“Do you, Justin, take this man as your lawfully wedded husband….”
My coming out experience was just that, a REAL experience. Some good, mostly bad, but at least it happened. (As a matter of fact, I actually came out 10 years ago this September. You KNOW I’m throwing a party, duh. More on this later)
Being a gay teenager in a small town in Western New York State, I was lucky to be surrounded by an environment that was mostly accepting, one that really valued the arts, and one that wasn’t far from a larger city that was even more accepting. I was able to really just focus on me, focus on my first relationship, and focus on growing up.
I never thought about marriage.
Honestly, I don’t know why. I never thought I would be married, or have a family. It wasn’t until my sister had her daughter that I realized how much I love kids. I am OBSESSED with my niece (well… mostly because she and I are the same person. We like the same TV shows. We like the same food. We like to play the same games. She’s 6, I’m 24…). But when I am with her, I go into this “cool parent” mode, where I am protective and make sure she is safe, but also having fun. I know I would be a good Dad.
But I had never thought about finding someone and actually marrying them. I think because it was also illegal, I had just accepted that it wasn’t going to happen in my life. When people would ask “Hey Jake? Who you dating? Think you’ll get married?!?!?!”, it was easy for me to respond “Nope, It’s illegal, oh well, thanks for the reminder that I’m single”.

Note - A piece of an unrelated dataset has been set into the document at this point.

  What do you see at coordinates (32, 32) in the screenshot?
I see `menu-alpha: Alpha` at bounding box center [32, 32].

But now, I have no excuse. When someone asks that question now, all I can do is bow my head and silently cry.
Yes, I am single. No, I don’t know if I will get married.

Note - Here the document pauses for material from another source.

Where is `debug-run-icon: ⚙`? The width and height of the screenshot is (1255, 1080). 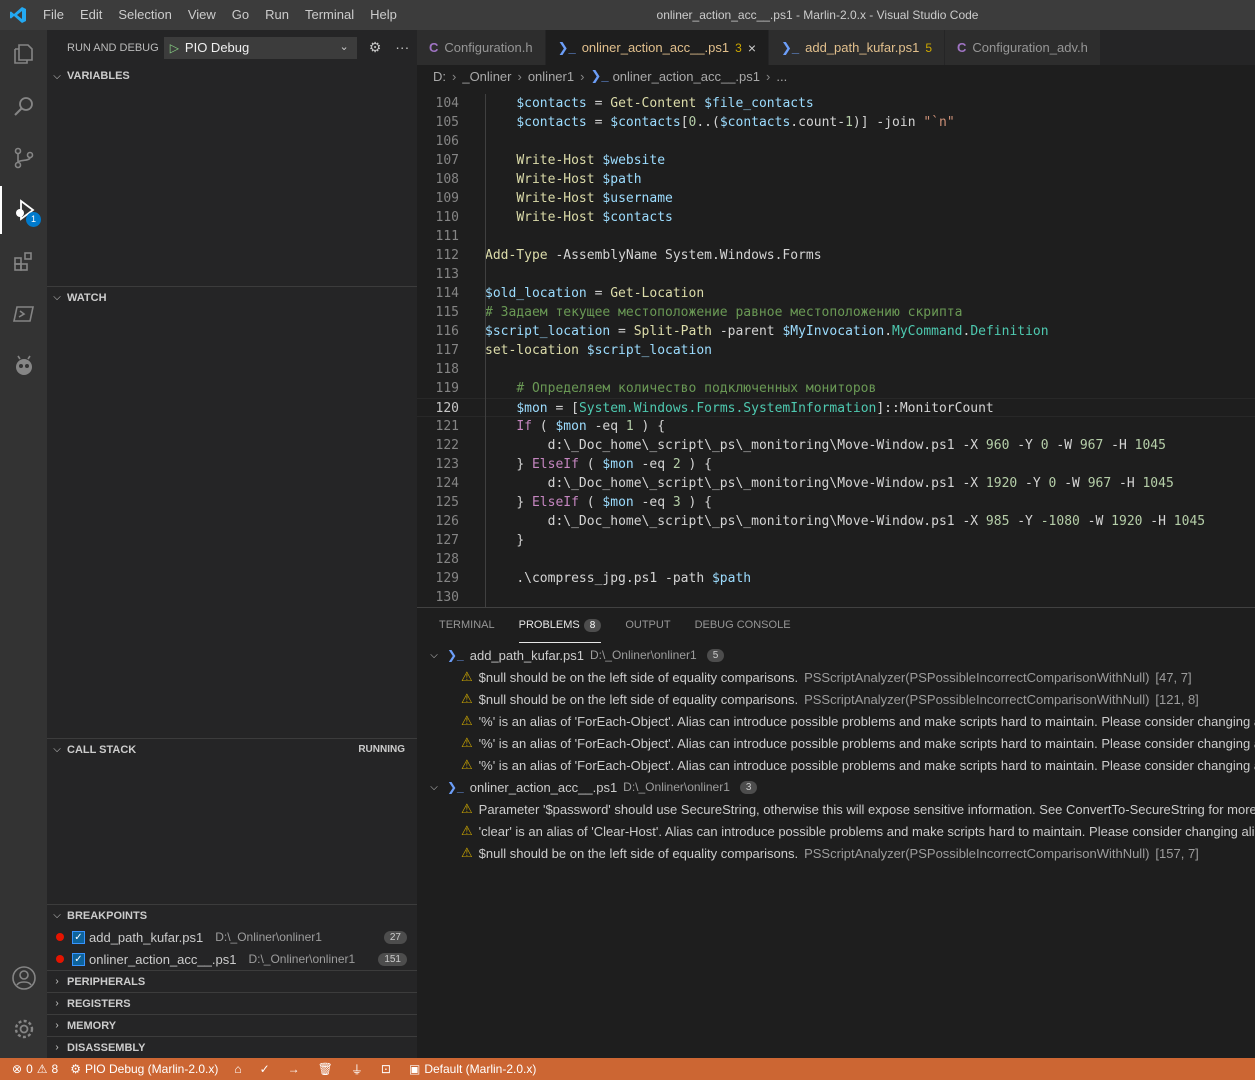 debug-run-icon: ⚙ is located at coordinates (76, 1069).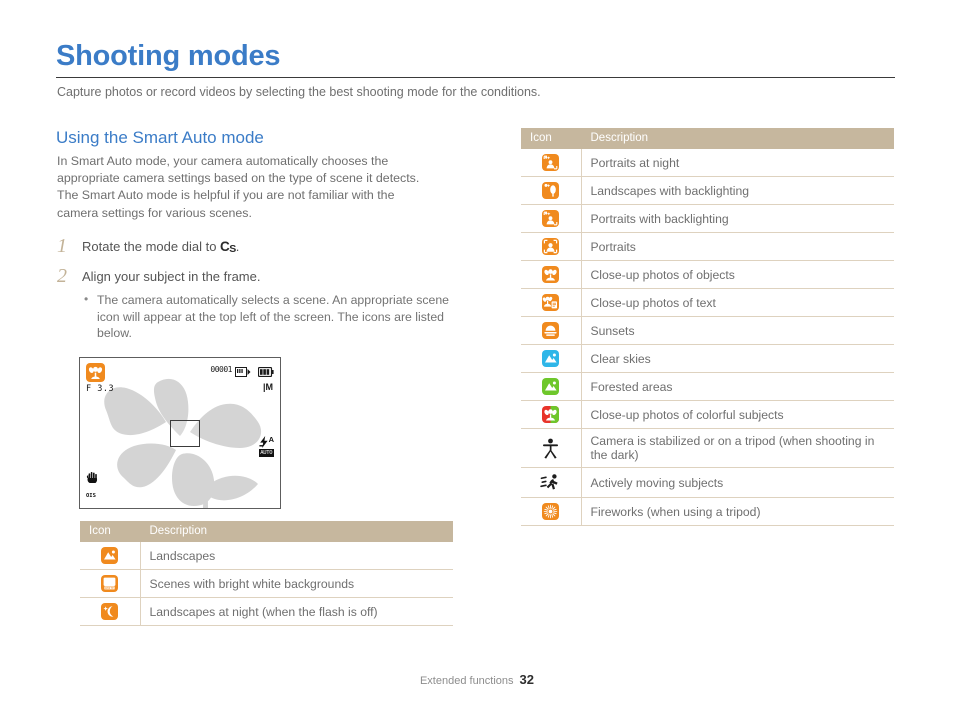 The width and height of the screenshot is (954, 720). What do you see at coordinates (280, 248) in the screenshot?
I see `step-text: Rotate the mode dial to CS.` at bounding box center [280, 248].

…Yes, I would like to be married in the future.
One of my best friends growing up, Justin, has just recently got engaged to his boyfriend of a couple years. He and I had similar coming out experiences – both around the same time. Our lives went in different directions after High School, but I had never expected him to be one to get married. When I saw his instagram picture of him and his boyfriend and their engagement rings, I had an audible gasp.
Even my gay friends are getting married now.

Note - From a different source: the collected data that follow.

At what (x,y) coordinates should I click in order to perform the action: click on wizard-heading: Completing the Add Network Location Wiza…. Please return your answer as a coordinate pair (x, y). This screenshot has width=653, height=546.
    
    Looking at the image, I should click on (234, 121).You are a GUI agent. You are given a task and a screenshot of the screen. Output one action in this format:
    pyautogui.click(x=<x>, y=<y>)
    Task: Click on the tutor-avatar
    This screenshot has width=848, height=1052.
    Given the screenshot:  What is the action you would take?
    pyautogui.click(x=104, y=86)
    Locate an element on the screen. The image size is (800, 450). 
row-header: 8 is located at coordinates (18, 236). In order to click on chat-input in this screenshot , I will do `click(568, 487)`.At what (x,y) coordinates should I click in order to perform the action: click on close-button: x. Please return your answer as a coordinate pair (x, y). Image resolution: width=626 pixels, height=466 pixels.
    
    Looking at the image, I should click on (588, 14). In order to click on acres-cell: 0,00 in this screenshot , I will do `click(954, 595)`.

I’m at a crossroads, folks. I’m in my mid 20’s. It’s that time of your life where all you see on Facebook are your friends getting married, having babies, and running 5k’s. Why is life moving SO fast?! If you had asked me 10 years ago what I thought I would be doing when I was 25, I would’ve said “Hopefully living in New York City and working on Broadway”. No joke. And look at me! I live in New York City and uh… working TOWARD being on Broadway. So at least I’m almost consistent. I would’ve never expected the majority of my friends to be settling down with someone and starting families.
I don’t think I ever took the time to just sit down and notice the life around me. I get so caught up in my own life that I forget that everyone else is also living theirs. For some, getting married at 21 is what is right for them. And that is awesome.
In a couple hours, I am heading up to Fort Tyron Park in Washington Heights for a classmates wedding. I just hope that I am able to hold my liquor and not become a bitter old gay man stuck in a 24 year old’s body.
In all honestly, I’m extremely happy for all my friends, especially Justin. I think I needed that reality check from everyone to make me realize how fast life is really passing me by.
When I actually think about it, I’m not in any rush to get married yet.
But knowing that now it’s actually legally for me to be married in this state… I shall be keeping my eye out for Mr. Right.
Or at least Mr. Right Now. I can’t afford to be picky right now.